Brindo por La Habana y por ella —porque de verdad que sí: se lo merece— pidamos lo más grande. Brindemos por esa ciudad que ha resistido y tendrá que seguir enfrentando los embates del tiempo y las durezas económicas. Pero alcemos la copa o el vaso de cristal o plástico —como quieran ustedes, con lo que tengan, señoras y señores— o la latica del barrio pobre y digno, por esa capital nuestra —bien llamada «la de todos los cubanos»—, que en los años más duros del período especial no perdió su hermosura y ante las dificultades permaneció (y permanece) altiva y humilde, como solo lo saben hacer las damas de leyenda.

Pensar en esos años es recordar los tiempos duros y felices de la beca universitaria de F y 3ra. Recordar, por ejemplo, cómo los domingos en la tarde, cuando el verano empezaba a anunciar la llegada con sus latigazos de calor, La Habana se convertía en una ciudad dormida. El bullicio de la semana desaparecía, y en sus calles y avenidas apenas se veía pasar un auto. Era un mundo sumergido en el descanso y desde el privilegio visual de una altura de 19 pisos, uno salía y contemplaba a esa ciudad bañada por la intensa luz de la media tarde.

Era el momento de pensar. Desde el balcón se veían las casas y los edificios de todas las épocas y estilos; derruidos o a punto del derrumbe, con las pinturas descascaradas en algunos casos o mejor preservadas en otros, los que permanecían incólumes y los pocos que surgían nuevos. Sin embargo, en todos los casos, incluso en los que estaban más cerca de decir adiós, había una serenidad que el Sol se encargaba de reafirmar al darle un tono blanco mezclado con sombras grises. La Habana, entonces, se parecía a esos cuadros impresionistas que tanto mencionaba Alejo Carpentier, con algo tan grande palpitando dentro a pesar de la suciedad y el estrago de la crisis, que a cualquiera no le quedaba más remedio que decir: «Coño, verdad que esta ciudad es linda».

Ahora, dentro de unos días, esta Habana que vive abrazada al mar cumplirá sus primeros 500 años. Y en esa hermosura, que los embates de la economía no han podido borrar, está su historia y, sobre todo, su gente. La Habana vive por el pasado que guardan sus piedras, pero también por las personas que cuelgan sus sábanas blancas en los balcones, como dice Gerardo Alfonso en su inolvidable canción; y que tampoco se rinden ante las dificultades cotidianas. Ellos son su mayor riqueza.
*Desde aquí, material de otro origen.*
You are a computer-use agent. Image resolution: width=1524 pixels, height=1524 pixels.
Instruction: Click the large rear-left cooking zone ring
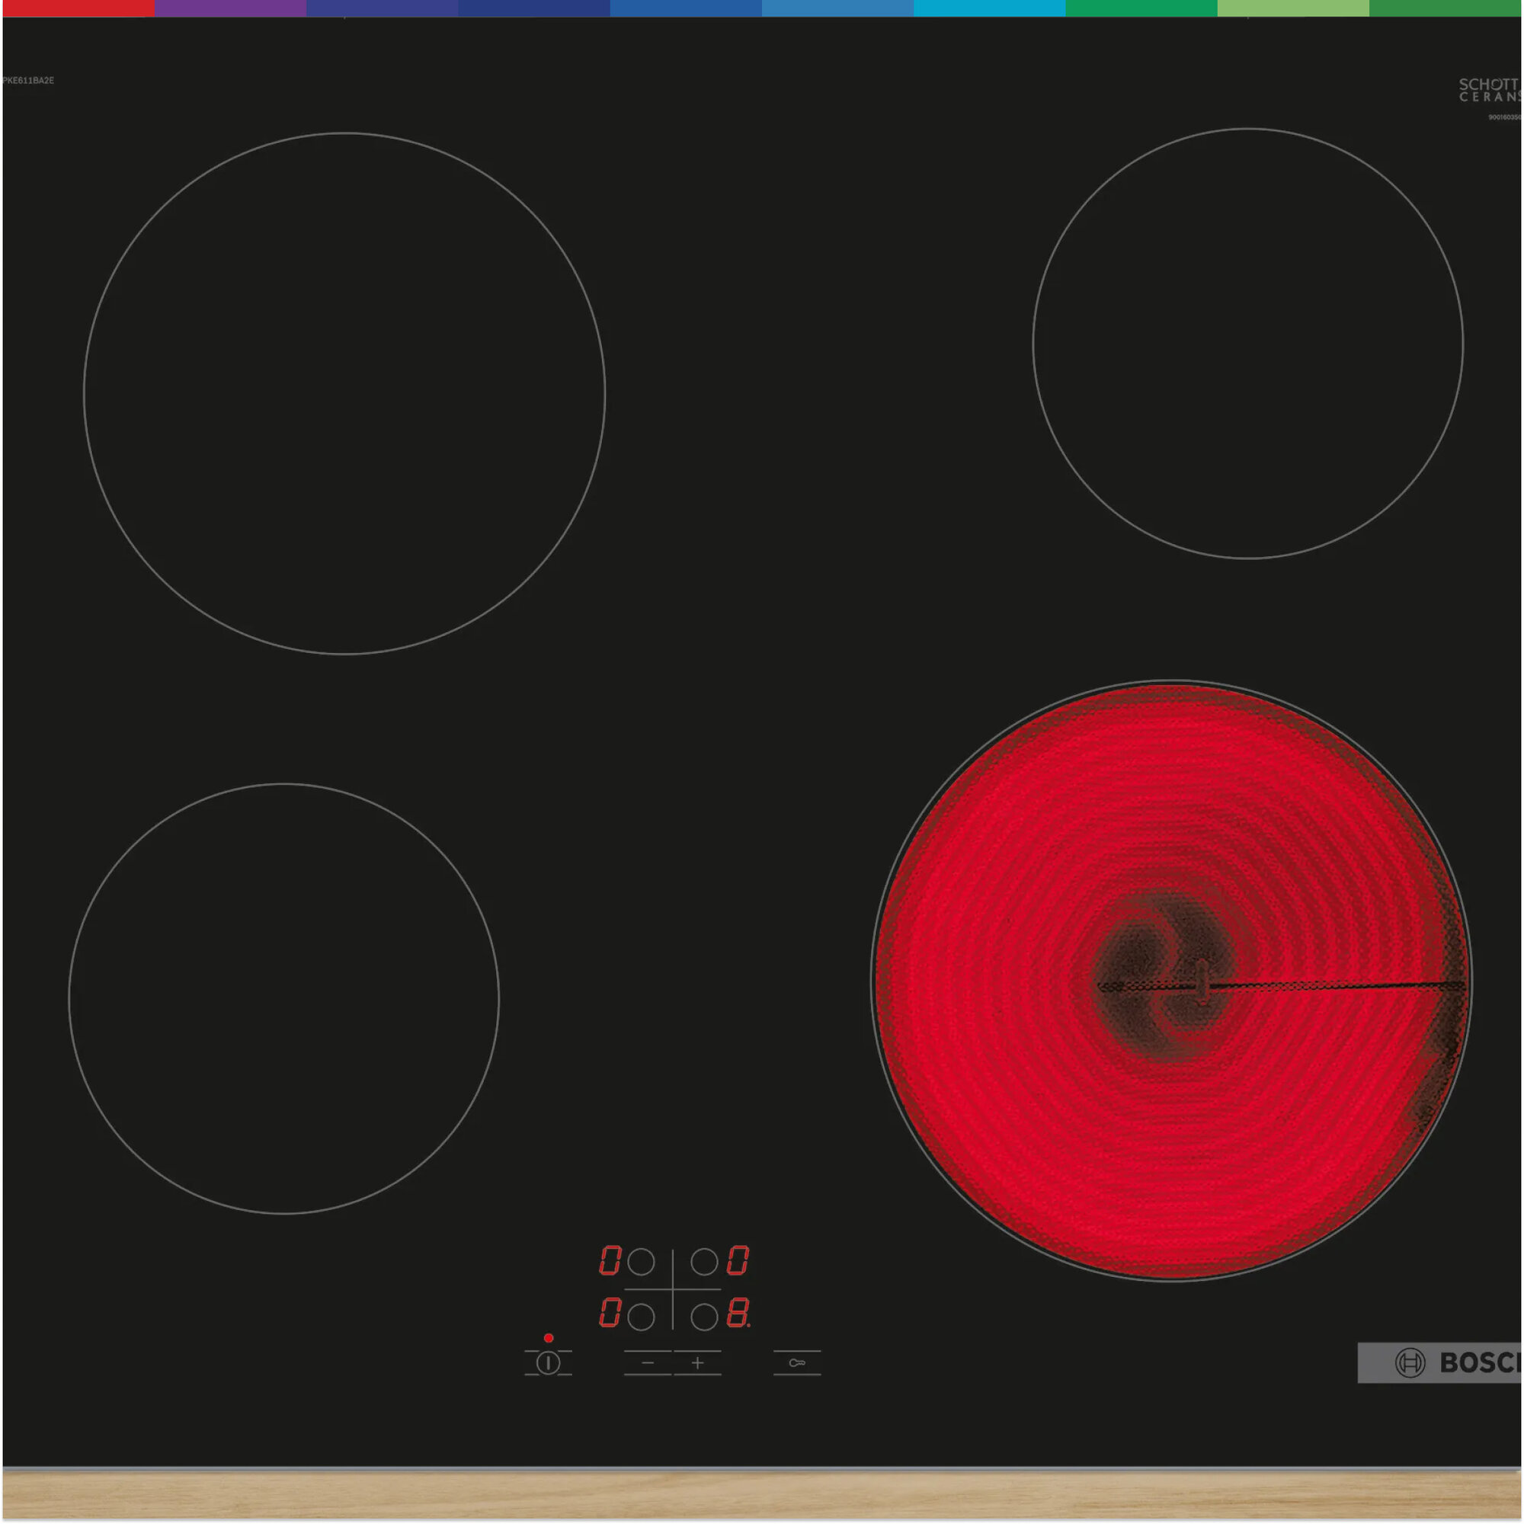(345, 394)
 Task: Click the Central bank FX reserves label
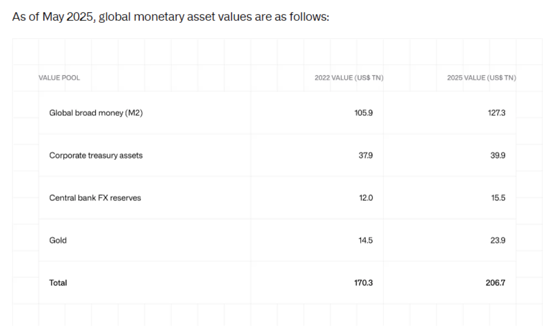point(95,198)
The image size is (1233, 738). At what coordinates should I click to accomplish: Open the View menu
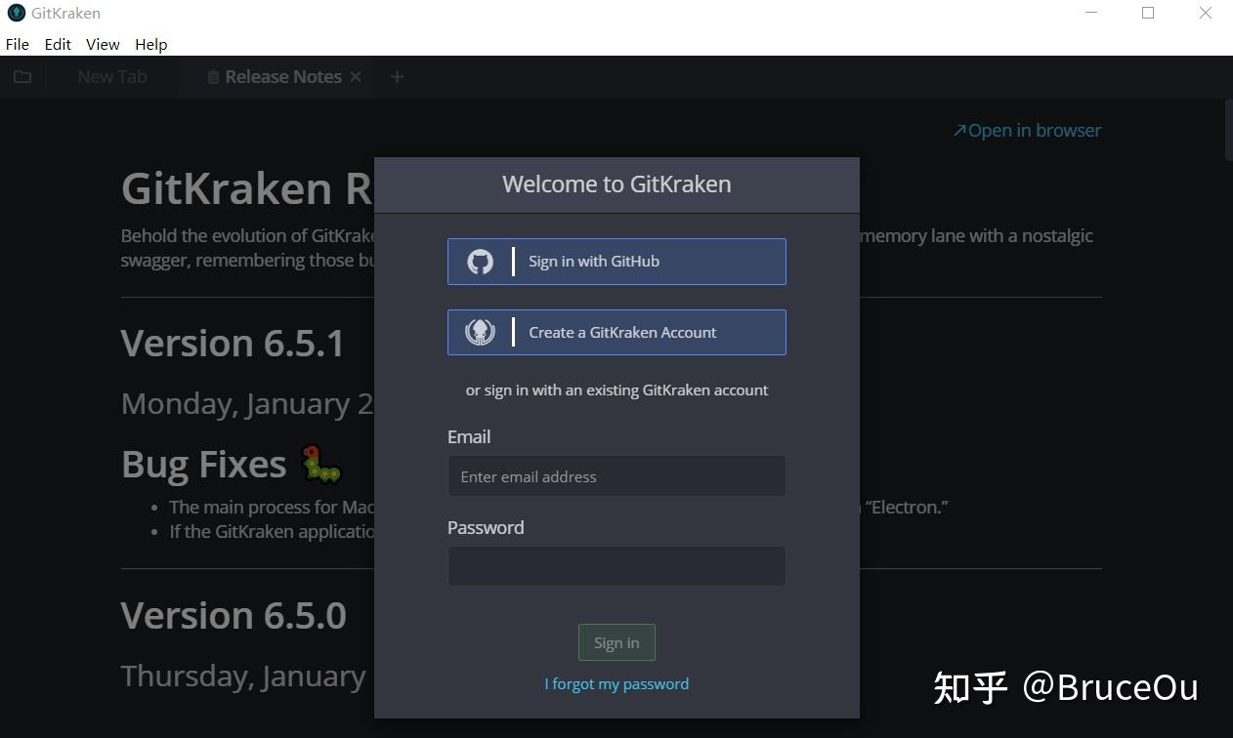(102, 44)
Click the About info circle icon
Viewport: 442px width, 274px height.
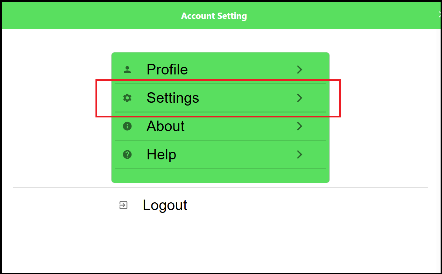click(x=127, y=126)
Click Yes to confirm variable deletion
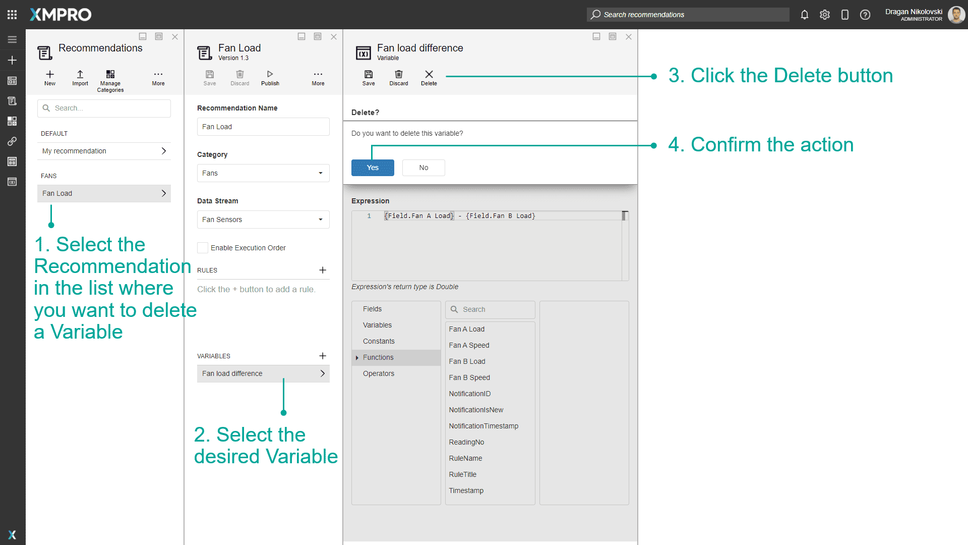 [x=373, y=168]
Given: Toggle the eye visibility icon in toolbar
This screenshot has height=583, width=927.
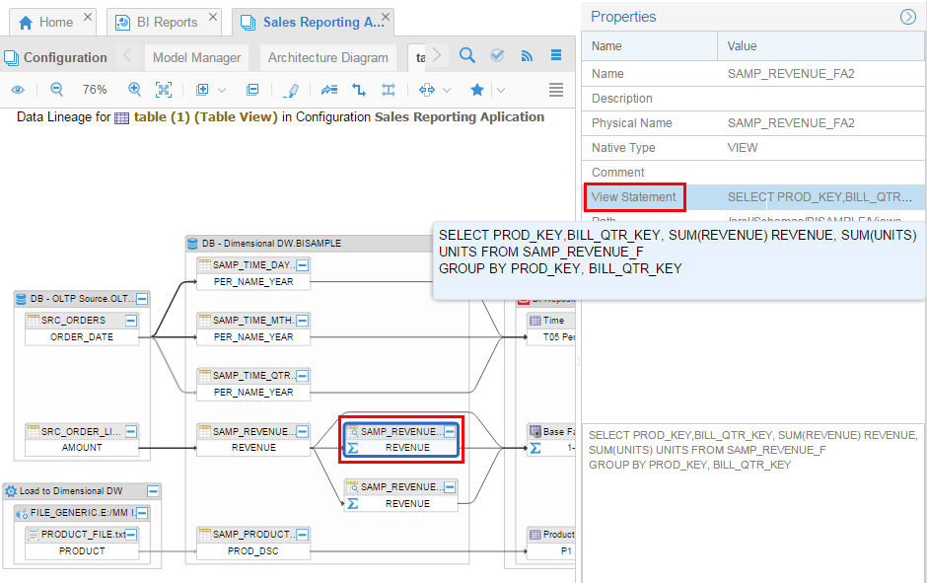Looking at the screenshot, I should [18, 90].
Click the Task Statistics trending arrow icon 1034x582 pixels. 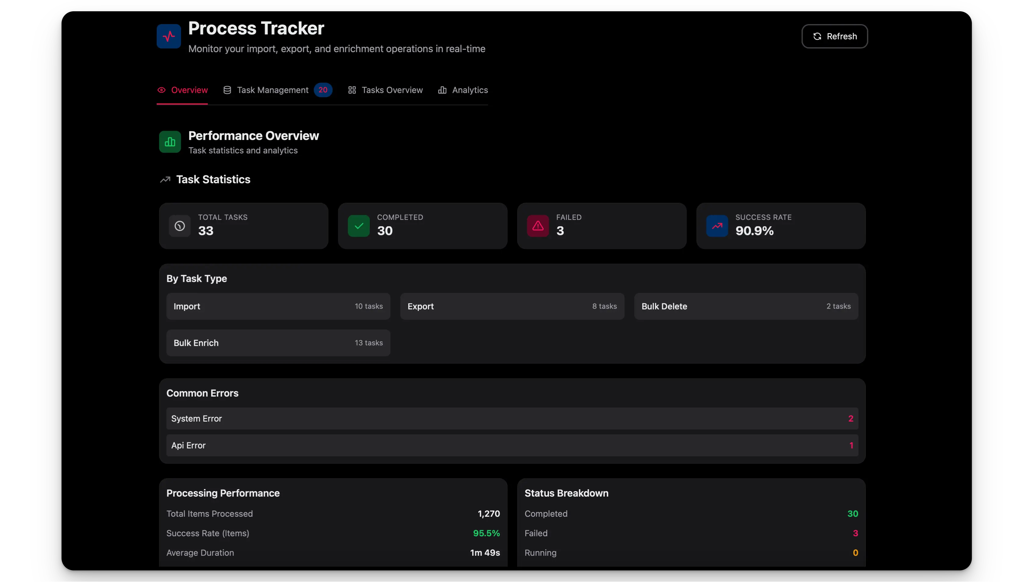165,180
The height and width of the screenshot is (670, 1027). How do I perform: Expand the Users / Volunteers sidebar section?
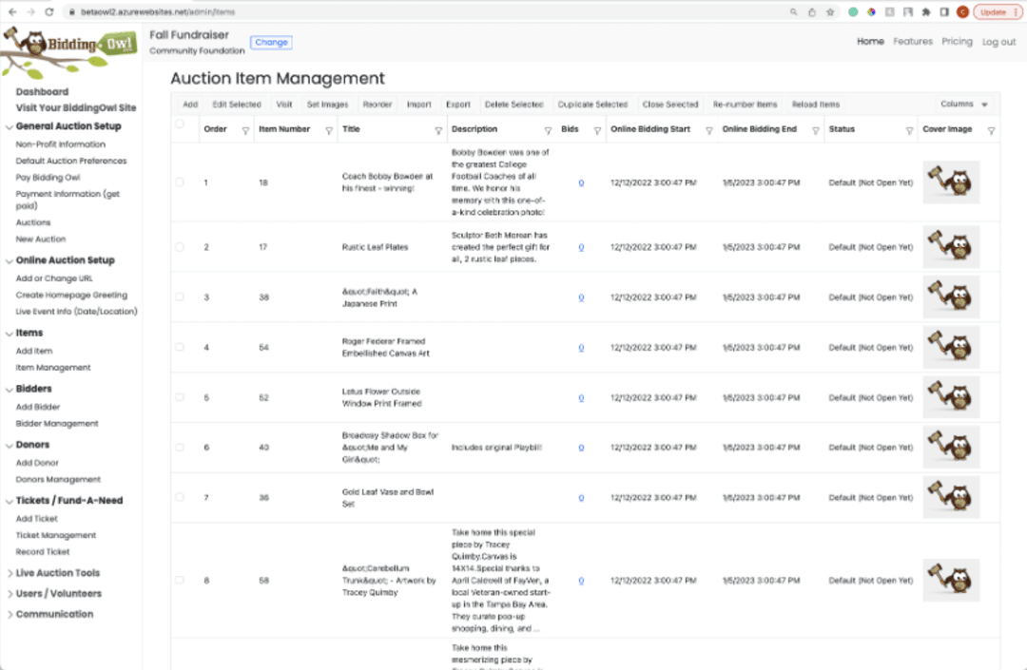tap(58, 594)
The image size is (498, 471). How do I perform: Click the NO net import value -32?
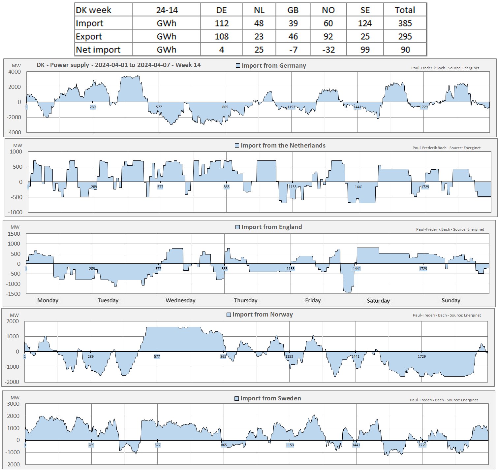pos(328,50)
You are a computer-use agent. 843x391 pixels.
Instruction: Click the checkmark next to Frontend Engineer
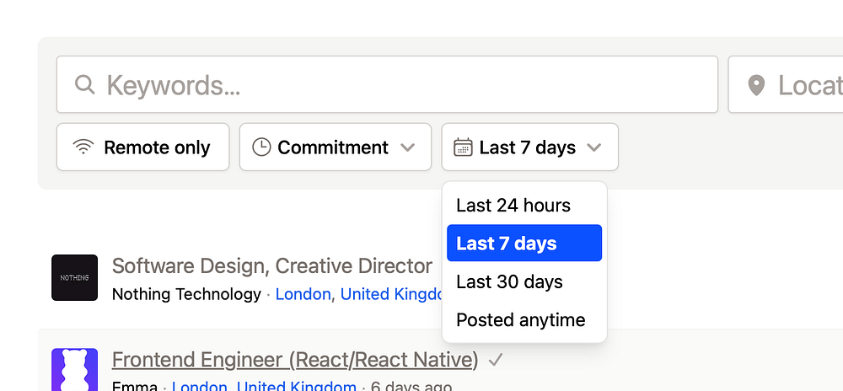[x=496, y=360]
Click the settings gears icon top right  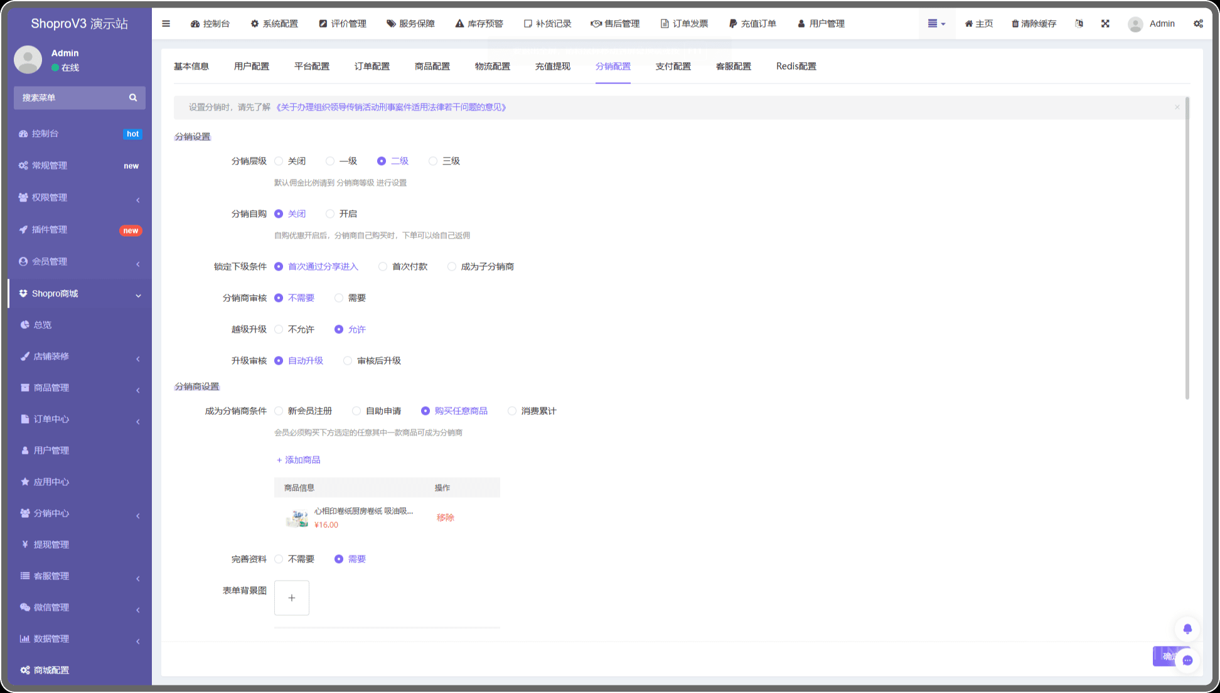pos(1198,24)
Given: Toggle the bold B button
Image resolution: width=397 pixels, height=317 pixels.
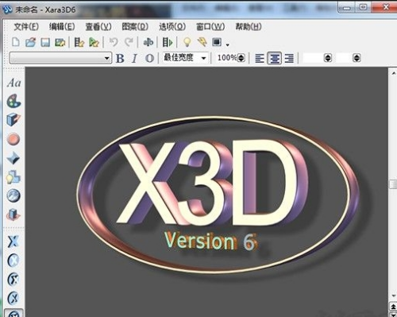Looking at the screenshot, I should point(120,58).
Brindo por esa ciudad, por lo que en ella se hace para sanar sus heridas. Pido que esa cura continúe, porque así se resguarda la memoria y felicidad de un pueblo. La Habana es Cuba porque en cada pedazo de esa urbe —hasta en el más impensable— hay trocitos de esta gran Isla; aunque también en cada pueblo y ciudad de este caimán verde hay algo —más público o más callado— en el que respira una partícula de nuestra capital.

Brindo, sí, por ese rescate; sin embargo pido también porque esa energía, esa innovación, esa creatividad redentora se clone para salvar el gran patrimonio cultural y arquitectónico que existe al interior de la patria. Digo esto y pienso en el Batey de Bolivia, en Ciego de Ávila, lleno de historia hasta en las raíces de sus árboles. O en los jardines desaparecidos del batey de Primero de Enero. O en el centro histórico de la capital avileña, con el misterio de sus portales a pesar de las balaustradas y columnas careadas o de sus techos de tejas que desaparecen para ser sustituidos por cubiertas infames.

Restaurar la memoria lleva economía y no poca, nadie lo pone en duda; pero lo que más lleva es pasión y deseos de hacer. No solo de pan vive el hombre. Y para que esa pasión germine y se imponga la voluntad de actuar es necesario conocer la historia, la más pequeña, la del terruño local; que, a fin de cuentas, es la más decisiva porque, sencillamente, no se ama lo que no se conoce.

Brindo ahora por La Habana y pienso en el Doctor Emilio Roig de Leuschering y en Fidel, que en los años más aciagos del período especial tomó en silencio y sin alardes las medidas para salvar la capital. Y pienso, también, en el guardián de esa gran ciudad. En el hombre que la recorre en silencio, que acaricia sus paredes —con la mano y la mirada—, en la persona que ha seguido el precepto martiano de unir el pensamiento y la acción. Pienso en él, y en el niño (que hoy es un hombre), que no se perdía sus andares por La Habana en la televisión. Pienso en lo tanto que le enseñó en esas andanzas y desde el asiento en la memoria le pide permiso para decir: «Gracias, Eusebio, por todo. Tú eres La Habana, pero también tú eres Cuba».